I've always been a bit confused about when to run models on the GPU vs the neural engine. The best I can tell, GPU is simpler to use as a developer especially when shipping a cross platform app. But an optimized neural engine model can run lower power.

With the addition of NPUs to the GPU, this story gets even more confusing...

▲

avianlyric 6 days ago | parent [-]

In reality you don’t much of a choice. Most of the APIs Apple exposes for running neural nets don’t let you pick. Instead some Apple magic in one of their frameworks decides where it’s going to host your network. At least from what I’ve read, these frameworks will usually distribute your networks over all available matmul compute, starting on the neural net (assuming your specific network is compatible) and spilling onto the GPU as needed.

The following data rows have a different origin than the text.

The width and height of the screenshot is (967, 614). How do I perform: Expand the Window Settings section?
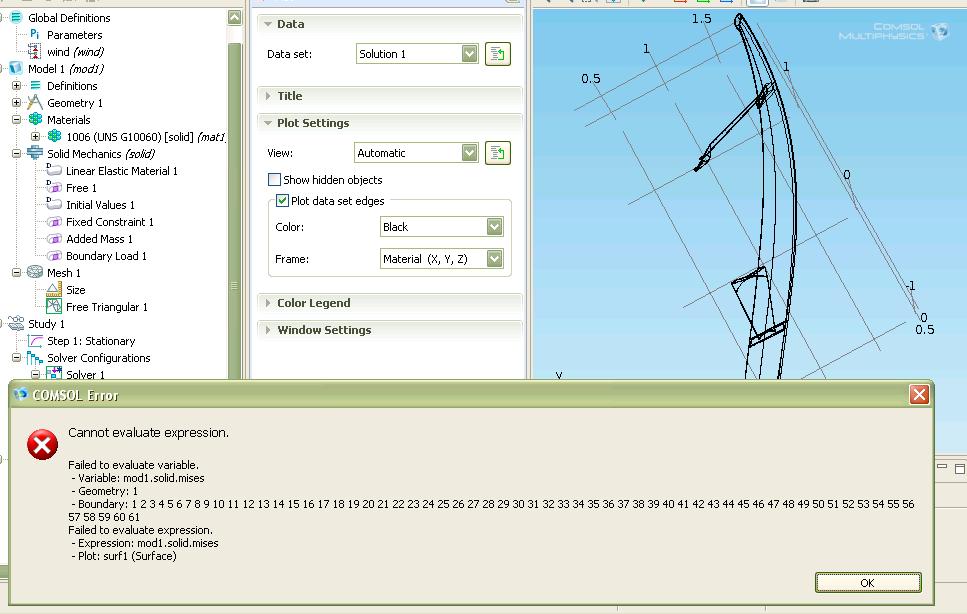click(x=323, y=330)
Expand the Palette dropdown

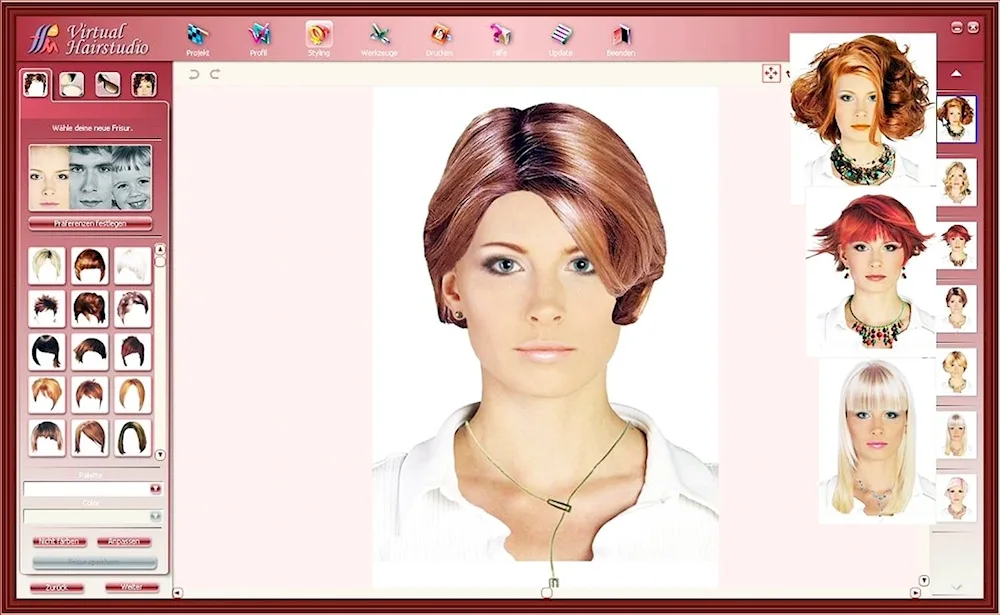tap(155, 489)
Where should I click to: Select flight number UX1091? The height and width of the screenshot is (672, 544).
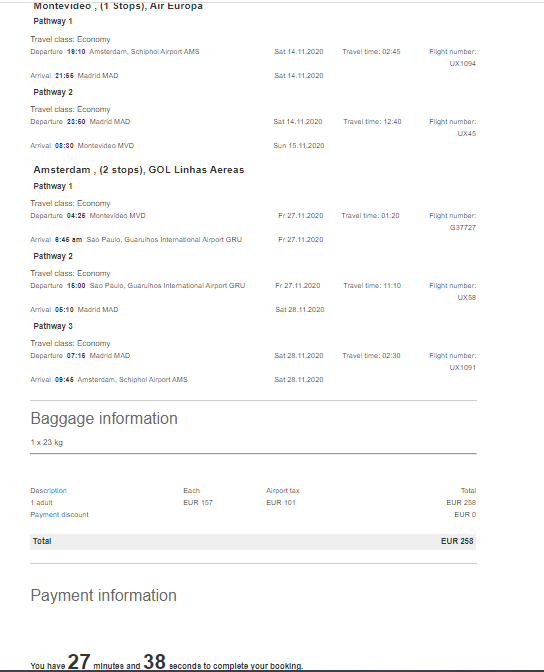point(463,367)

But there isn’t a trivial way to specifically target the neural engine.

▲

babl-yc 6 days ago | parent [-]

You're right there is no way to specifically target the neural engine. You have to use it via CoreML which abstracts away the execution.

If you use Metal / GPU compute shaders it's going to run exclusively on GPU. Some inference libraries like TensorFlow/LiteRT with backend = .gpu use this.

	▲	scosman 5 days ago \| parent [-]
		Exactly. And most folks are using a framework like llama.cpp which does control where it’s run.